L.A. FILM REPO CHICK, though filmed almost entirely on a green screen stage, feels to me like an LA film. It would be hard to imagine this story happening anywhere but the City of the Angels. But LA is also very specific and things happen there that wouldn’t occur elsewhere: the confluence of the oil business, the freeways and the movie business. Author and social commentator Mike Davis can describe the place better than I can, but for him it’s a dystopia and for me what’s interesting is that – despite its myriad horrors – LA continues to function and to have strange pockets of urban beauty and artistic brilliance. The full name of LA is La Señora de Los Angeles: why did it take so long for me to realize this? REPO CHICK seems to me contemporary and girly: women have most of the active roles and a mysterious female energy pervades. But this is also a story of plastic model railroad people living a precarious tabletop existence. Whether their concerns should be ours, only the viewer can decide.

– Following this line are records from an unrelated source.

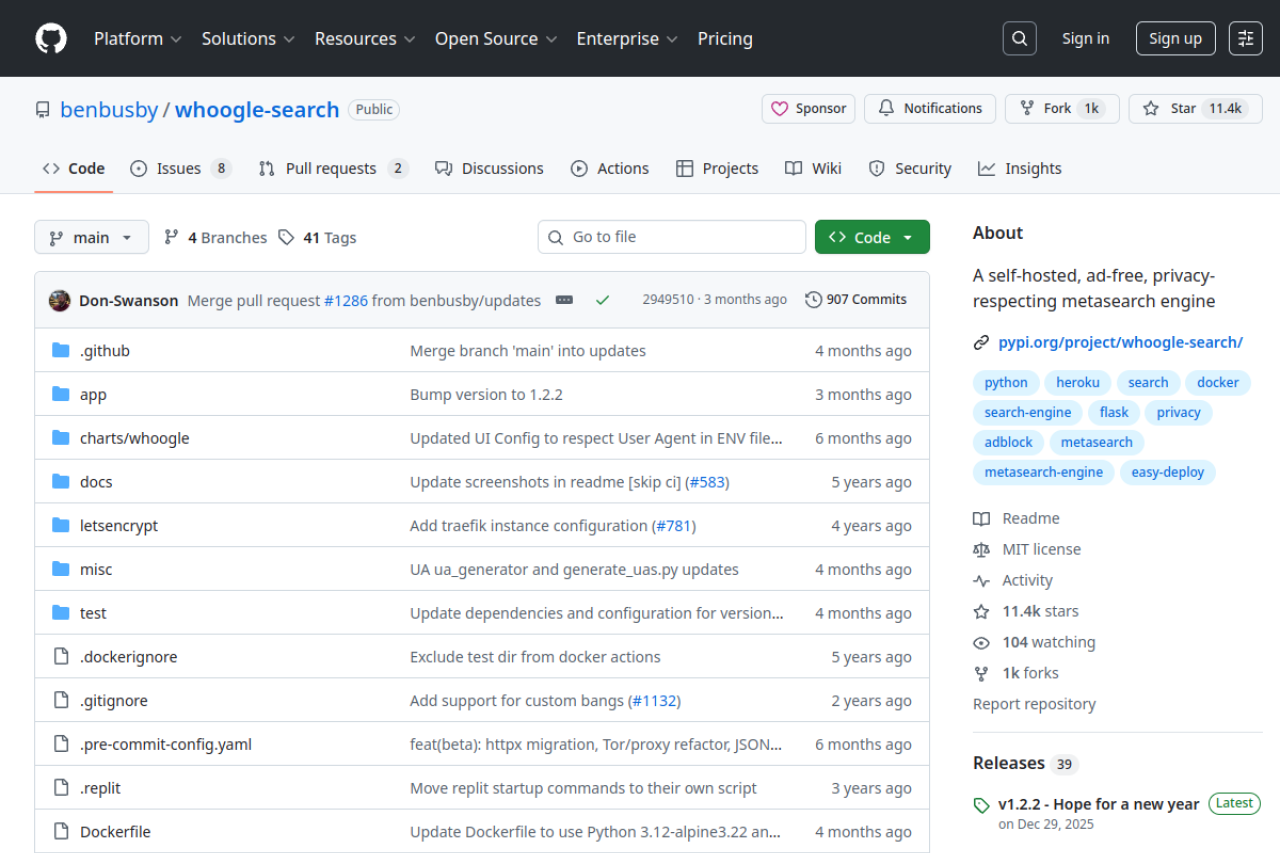Follow the pypi.org project link
1280x853 pixels.
(1120, 341)
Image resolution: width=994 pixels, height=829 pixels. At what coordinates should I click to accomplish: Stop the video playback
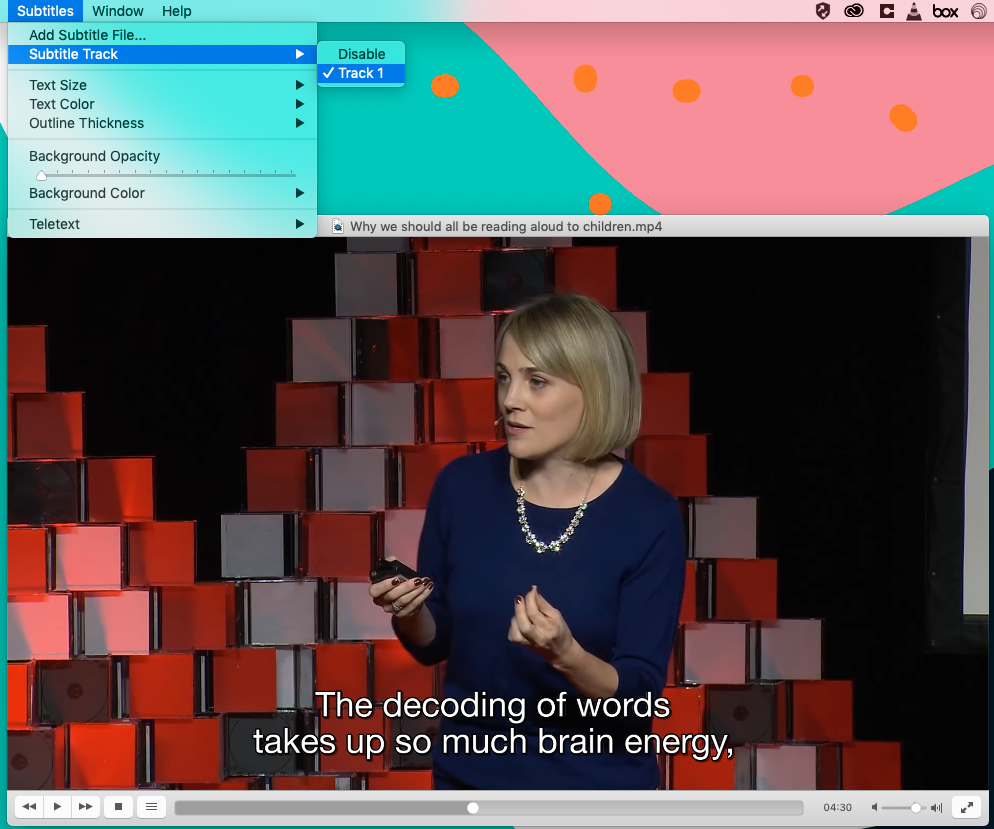click(118, 806)
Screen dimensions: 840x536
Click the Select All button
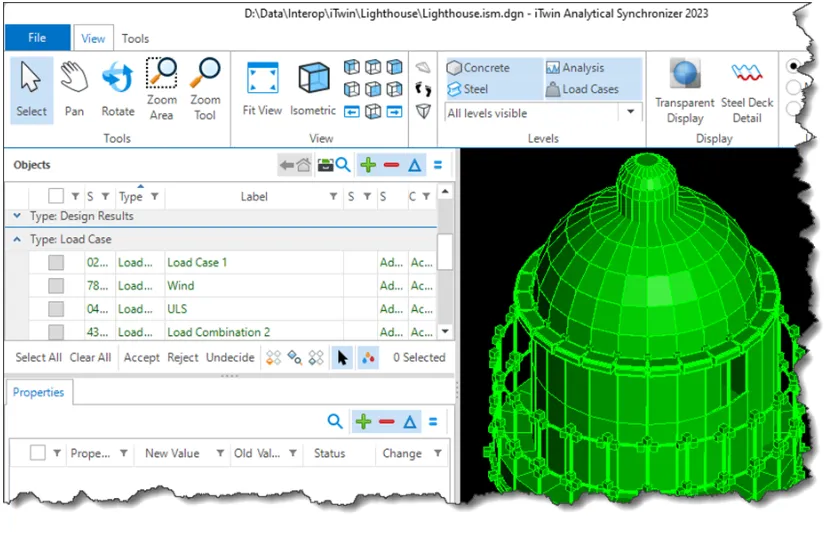coord(38,357)
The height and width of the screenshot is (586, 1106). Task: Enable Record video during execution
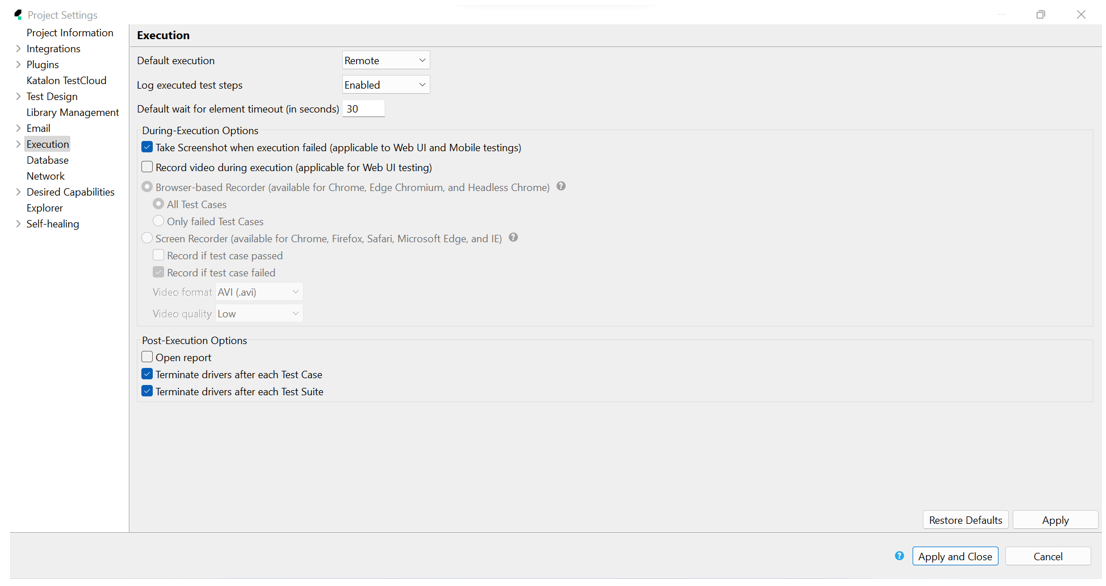(148, 167)
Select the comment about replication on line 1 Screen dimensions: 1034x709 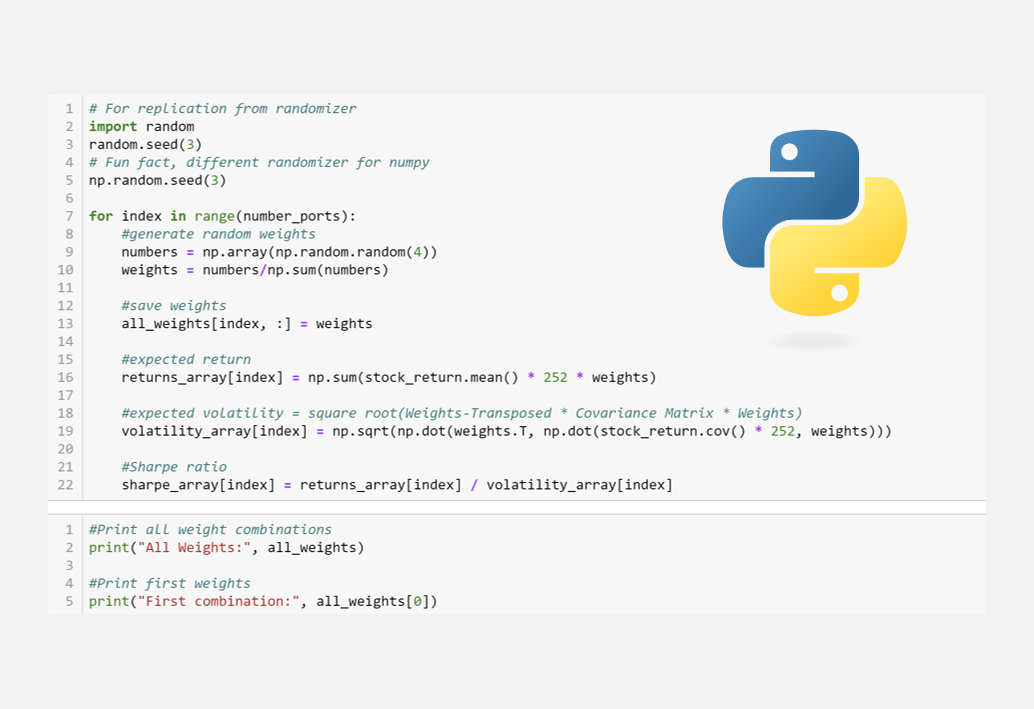[x=222, y=108]

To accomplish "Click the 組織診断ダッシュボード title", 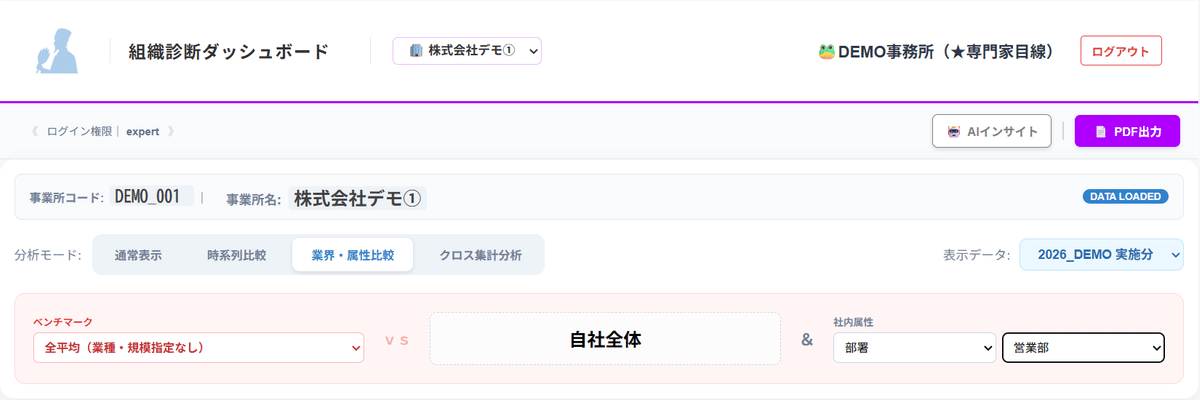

VISUAL TOOLS For a long time I’ve wanted to make films that were as dramatically flexible and as visually striking, as a Doctor Strange comic book or an R. Crumb or a Freak Brothers cartoon. But this was always impossible. A movie packed with effects shots was just too expensive for the independent road. REPO CHICK is the first film where I’ve had those visual tools: the ability to entirely create environments, to have the characters drive not on a freeway but through a computer game or a cartoon. Choosing to work mostly on green screen made all this possible.
ALEX COX AS THE MAD SCIENTIST I decided to cast myself as the Professor, a mad scientist in REPO CHICK. It’s not the first time that I appear in front of the camera. I like acting because it is easier than directing. At least, the kind of acting which I have done, in which the dialogue is relatively sparse. The director has to be present on set pretty much all the time and must answer scores of questions. Whereas the actor is treated kindly, led to a chair and need only say, a couple of times, “And now you will die, as a result of your own egotistical schemes!” Job done! Where is the bar?
REPO CHICK IS NOT A SEQUEL TO REPO MAN It’s not a sequel to REPO MAN: that would be the further adventures of two middle-aged guys driving a beaten-up old Chevy across the firmament. REPO CHICK is something new for me: a girl film, with a different take on the age-old crisis of capitalism or how to make the most money out of fleecing the poor. The films also really differ in their visual aspect. REPO MAN is dark, almost naturalistic, very noir-ish: it was shot by Robby Muller. REPO CHICK was photographed by my friend Steve Fierberg in rich, bright colors and is visually far more extreme.
REPO MAN, as it progressed, went in a science-fiction direction. REPO CHICK becomes a sort of clock-ticking political thriller. Pixxi is made of heroic stuff and destined for a political career!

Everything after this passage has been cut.